Esta técnica, esta atención, este amor a la precisión, a la nitidez, este amor al teatro, es el mejor camino, porque es amor al público, a aquello que une al actor y la sala: un deseo de compartir algo que todos saben que es cierto. Sin técnica, es decir, sin filosofía, la actuación no puede ser arte. Y si no puede ser arte, tenemos un grave problema.

Vivimos en un país analfabeto. Los medios de comunicación de masas —incluido el teatro comercial— comercian con lo más bajo de la experiencia humana, y en último término, nos envilecen a todos por el puro peso de su insensatez. Toda reiteración de la idea de que nada importa envilece el espíritu humano. Toda reiteración de la idea de que en la vida humana no hay drama, sino sólo dramatización, de que no hay tragedia, sino sólo desgracias inexplicables, nos envilece. Porque niega lo que sabemos que es verdad. Al negar lo que sabemos, somos como una nación que no puede recordar sus sueños; como una persona desdichada que no puede recordar sus sueños y por eso niega soñar, y niega que existan cosas tales como los sueños.

Al aceptar nuestra desdicha nos estamos destruyendo a nosotros mismos. Nos destruimos a nosotros mismos cuando aprobamos que se acepte el olvido en la televisión, en el cine y en la escena.

¿Quién alzará su voz? ¿Quién hablará en nombre del espíritu humano?

¿Quién es capaz de ser oído? ¿De ser aceptado? ¿De ser creído? Solamente la persona que habla sin motivos ocultos, sin esperanza de obtener beneficios, incluso sin el deseo de cambiar, con el único deseo de crear. El artista. El actor. El actor entrenado y vigoroso, dedicado a la idea de que el teatro es el lugar al que vamos a escuchar la verdad y equipado con la capacidad técnica de hablar con sencillez y claridad.

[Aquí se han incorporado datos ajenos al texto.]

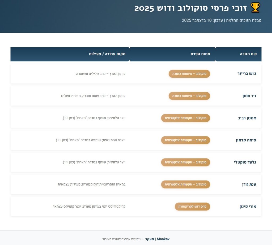272x245 pixels.
Task: Click the Maakav footer brand text
Action: click(x=163, y=239)
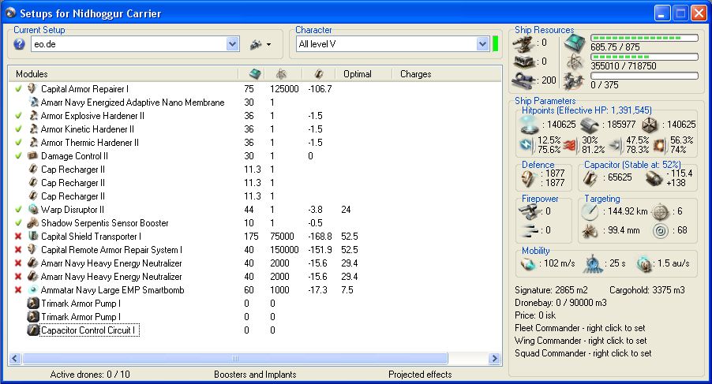712x384 pixels.
Task: Open the ship setup tools icon menu
Action: (x=256, y=44)
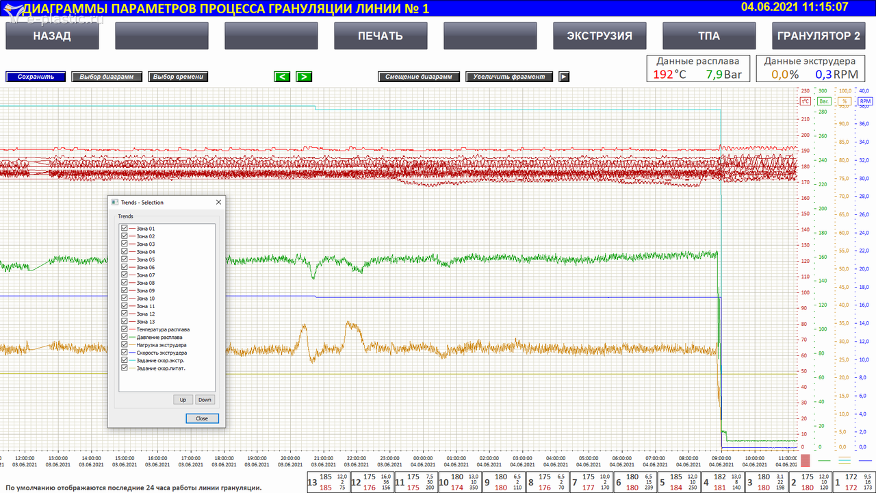The height and width of the screenshot is (493, 876).
Task: Disable the Нагрузка экструдера trend checkbox
Action: pyautogui.click(x=125, y=345)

Si esperamos que el actor, el artista de teatro, tenga la fortaleza de decir no a la televisión, de decir no a aquello que envilece, y de decir sí al escenario —a ese escenario que es el proponente de la vida del alma—, ese actor deberá ser entrenado y respaldado concretamente para sus esfuerzos. No se puede esperar que alguien renuncie incluso al magro consuelo del éxito financiero y la aclamación crítica (al aún más magro —y más extendido— consuelo de la esperanza de alcanzar estas cosas) si no se le muestra otra cosa mejor.

Debemos apoyarnos mutuamente y de manera concreta en la búsqueda del conocimiento artístico, en la lucha por crear.

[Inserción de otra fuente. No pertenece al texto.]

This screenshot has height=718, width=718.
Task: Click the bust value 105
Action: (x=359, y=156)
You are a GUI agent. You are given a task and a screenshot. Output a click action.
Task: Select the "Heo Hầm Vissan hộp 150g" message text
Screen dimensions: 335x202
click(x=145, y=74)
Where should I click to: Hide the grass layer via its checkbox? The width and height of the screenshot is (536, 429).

Debemos apoyarnos en las cosas que decimos, en las cosas que elegimos producir, en las cosas a las que elegimos asistir, en las cosas que elegimos sostener.

Sólo elecciones activas por nuestra parte sacarán al teatro, el auténtico teatro, el teatro no comercial, del reino de las buenas obras y lo colocarán en el mundo del arte; un arte cuyos beneficios nos alentarán, nos confortarán y cuidarán de nosotros y elevarán nuestra alma sobre estos tristes tiempos. Ahora tenemos la oportunidad de crear un teatro nuevo y de respaldar una tradición de teatro, una tradición de verdadera creación.

Se cuenta que un alumno fue a ver a Evgeny Vajtangov, un actor del Teatro Artístico de Moscú que había fundado su propio estudio para dirigir y enseñar, y le dijo: “Vajtangov, trabaja usted mucho y con muy poca recompensa. Debería usted tener su propio teatro”.

Vajtangov respondió: “¿Sabe quién tenía su propio teatro? Antón Chéjov”.

“Sí”, admitió el alumno. “Chéjov tenía el Teatro Artístico. El Teatro Artístico de Moscú”.

“No”, repitió Vajtangov, “quiero decir que Chéjov tenía su propio teatro. El Teatro que llevaba en su corazón y que sólo él podía ver”.

La grandeza de Sanford Meisner consiste en que durante cincuenta años se ha dedicado a enseñar y preparar a la gente para trabajar en un teatro que sólo él veía, que sólo existía en su corazón.
El resultado de sus esfuerzos se ve en la realidad de la Neigh­borhood Playhouse School, en el trabajo de sus alumnos y en los primeros pasos de la Playhouse Repertory Company. Muchos de nosotros hemos acudido aquí esta noche para pagar en parte la deuda contraída con el señor Meisner y, más importante, con la misma tradición con que él está en deuda: la tradición del teatro como arte. La tradición del teatro como el lugar al que vamos para oír la verdad.



Artículo de David Mamet. Extraido de la revista literaria El Malpensante, Colombia.